→ **Text passage**
****************************************

Hi,
There are several examples of hierarchal queries using the employees-manager example. Recently i came across hierarchal scenario where the table was storing multiple hierarchies. example data:
CREATE TABLE example (
Title VARCHAR2(50),
ID NUMBER,
Link_id NUMBER
);INSERT INTO your_table_name (Title, ID, Link_id) VALUES ('A', 1, NULL);
INSERT INTO example (Title, ID, Link_id) VALUES ('B', 2, 1);
INSERT INTO example(Title, ID, Link_id) VALUES ('C', 3, 2);
INSERT INTO example (Title, ID, Link_id) VALUES ('D', 4, 3);
INSERT INTO example (Title, ID, Link_id) VALUES ('E', 5, NULL);
INSERT INTO example (Title, ID, Link_id) VALUES ('F', 6, 5);
INSERT INTO example (Title, ID, Link_id) VALUES ('G', 7, 6);
INSERT INTO example (Title, ID, Link_id) VALUES ('H', 8, NULL);
INSERT INTO example (Title, ID, Link_id) VALUES ('I', 9, NULL);
INSERT INTO example (Title, ID, Link_id) VALUES ('J', 10, 9);Title |ID |Link_id
A | 1 | null
B | 2 | 1
C | 3 | 2
D | 4 | 3
E | 5 | null
F | 6 | 5
G | 7 | 6
H | 8 | null
I | 9 |null
J | 10 | 9
and i wanted retrieve the whole hierarchy given any node i.e. passing ID 3 should return:
A
B
C
D
i wrote the following function to get the root id:
create or replace FUNCTION find_root(
p_id IN example.id%TYPE
) RETURN example.id%TYPE
AS
v_given_id example.id%TYPE := p_id;
v_root_id example.id%TYPE;
BEGIN
LOOP
SELECT Link_id INTO v_root_id
FROM example
WHERE id = v_given_id;
IF v_root_id IS NULL THEN
EXIT; -- Exit the loop if Link_id is null
ELSE
v_given_id := v_root_id; -- Update v_given_id with Link_id
END IF;
END LOOP;
RETURN v_given_id;
EXCEPTION
WHEN NO_DATA_FOUND THEN
RETURN NULL; -- Return NULL if no record found for the given id
WHEN OTHERS THEN
RETURN NULL; -- Handle other errors by returning NULL
END;The following stored procedure will then call the above function and return the hierarchy based on the id returned by the function:create or replace PROCEDURE get_hierarchy(
p_given_id IN example.id%TYPE,
hmm OUT SYS_REFCURSOR
)

****************************************

→ **Source data**

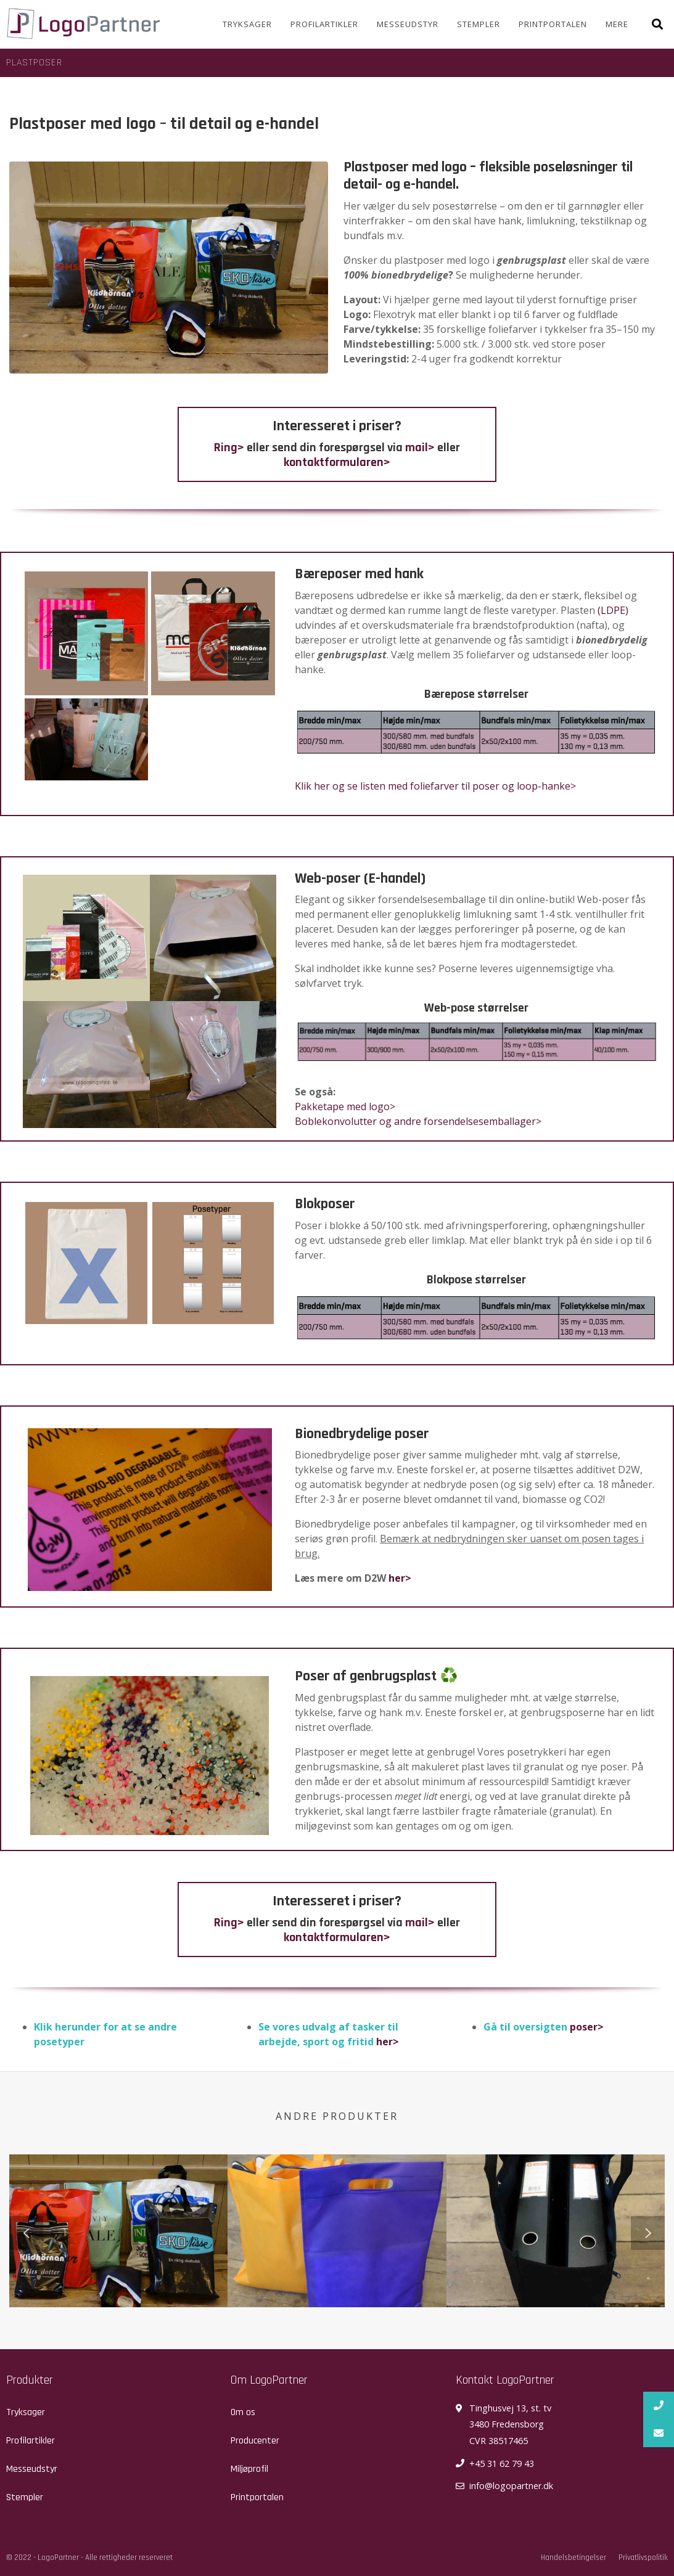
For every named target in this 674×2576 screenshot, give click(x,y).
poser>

****************************************

→ **Tasks to perform**
(A) In the forum post on hierarchical queries, what value does the find_root function return when no record exists for the given ID?
(B) Translate this sentence from the forum post on hierarchical queries into Spanish: "Recently i came across hierarchal scenario where the table was storing multiple hierarchies."
(C) Extend the forum post on hierarchical queries, picking up right after its last line.

→ **Answers for this exercise**
(A) It returns NULL.

(B) Recientemente me encontré con un escenario jerárquico en el que la tabla almacenaba varias jerarquías.

(C)
IS
v_root_id example.id%TYPE;
BEGIN
SELECT find_root_id(p_given_id) INTO v_root_id FROM dual;
-- Check if final case ID is not null
IF v_final_case_id IS NOT NULL THEN
-- Use explicit cursor declaration
OPEN hmm FOR
SELECT
Title, ID, Link_id from example
START WITH
example.id = v_root_id
CONNECT BY
PRIOR example.id = example.link_id;
ELSE
-- Use RAISE_APPLICATION_ERROR for customized error messages
RAISE_APPLICATION_ERROR(-20001, 'No record found for the given id');
END IF;
EXCEPTION
WHEN NO_DATA_FOUND THEN
-- Handle no data found exception separately
RAISE_APPLICATION_ERROR(-20002, 'No data found for the given id');
WHEN OTHERS THEN
-- Handle other exceptions
RAISE_APPLICATION_ERROR(-20003, 'An error occurred: ' || SQLERRM);
END;I know there will be a shortcut.
First we can work our way up to the top
SQL> variable id number
SQL> exec :id := 3
PL/SQL procedure successfully completed.
SQL> select t.id, t.title, t.link_id, level lev
2 from t
3 start with id = :id
4 connect by prior link_id = id;
ID TITLE LINK_ID LEV
---------- -------------------------------------------------- ---------- ----------
3 C 2 1
2 B 1 2
1 A 3
and then find just the last node (ie, the very top)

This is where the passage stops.